* **Your objective**
Rewrite the stretch from the line containing "This screenshot has width=1077, height=485." through the end of the lines, swapping "screenshot" for "image" and changing nothing else. Leave the pictures out of your answer.

* **Extracted entries**
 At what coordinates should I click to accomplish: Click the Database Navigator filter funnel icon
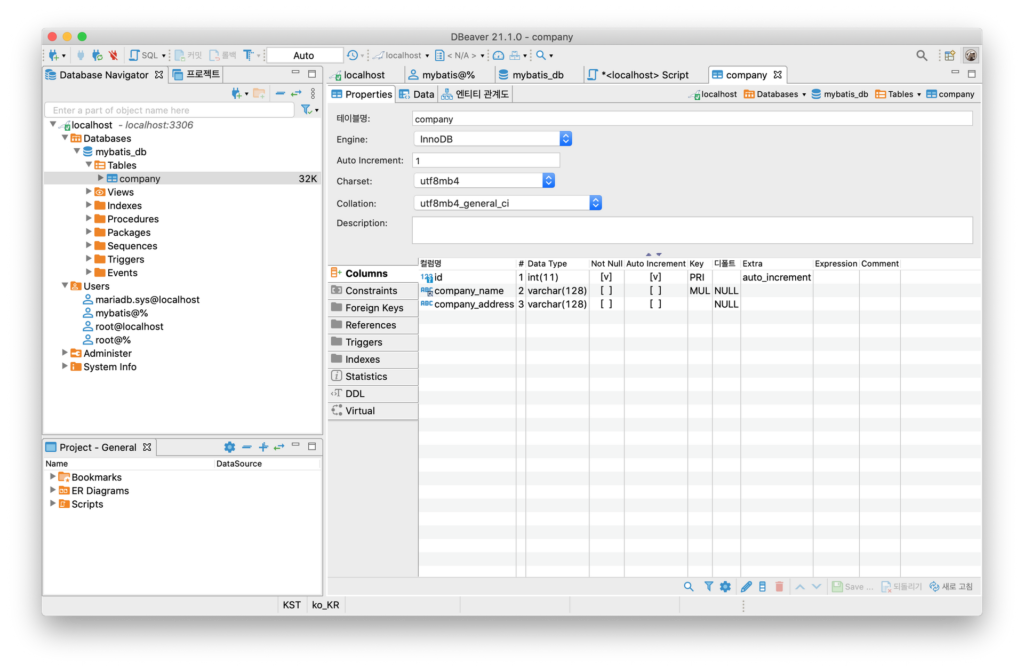pyautogui.click(x=308, y=110)
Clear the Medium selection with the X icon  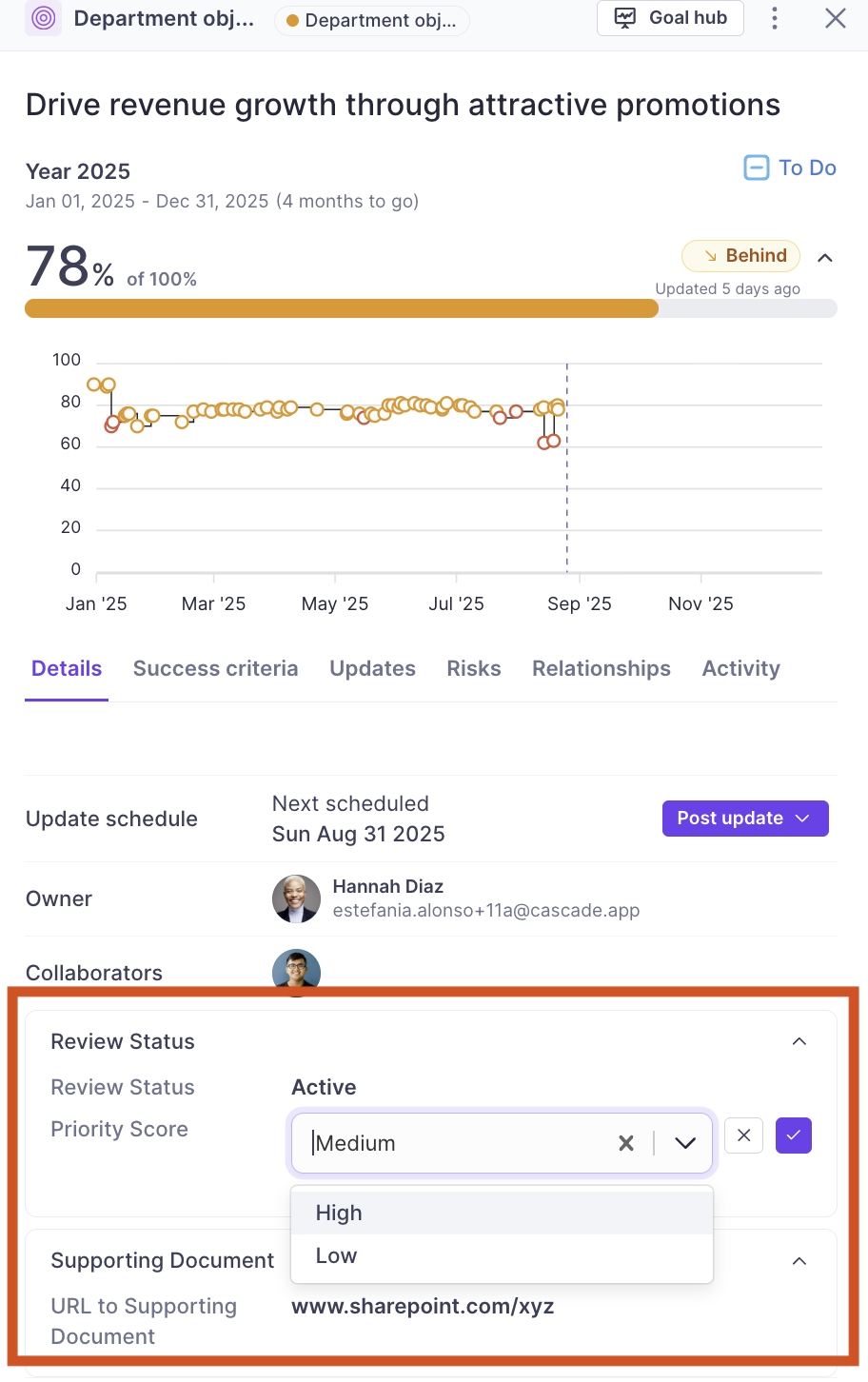tap(626, 1143)
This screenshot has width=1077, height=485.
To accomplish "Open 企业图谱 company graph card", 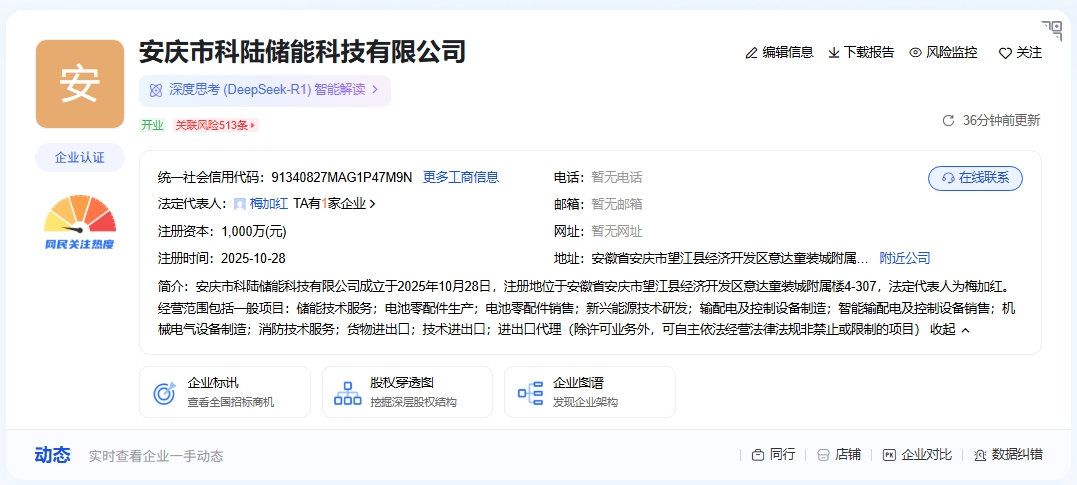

* **Answer to this task**
This image has width=1077, height=485.
To accomplish "Open 企业图谱 company graph card", 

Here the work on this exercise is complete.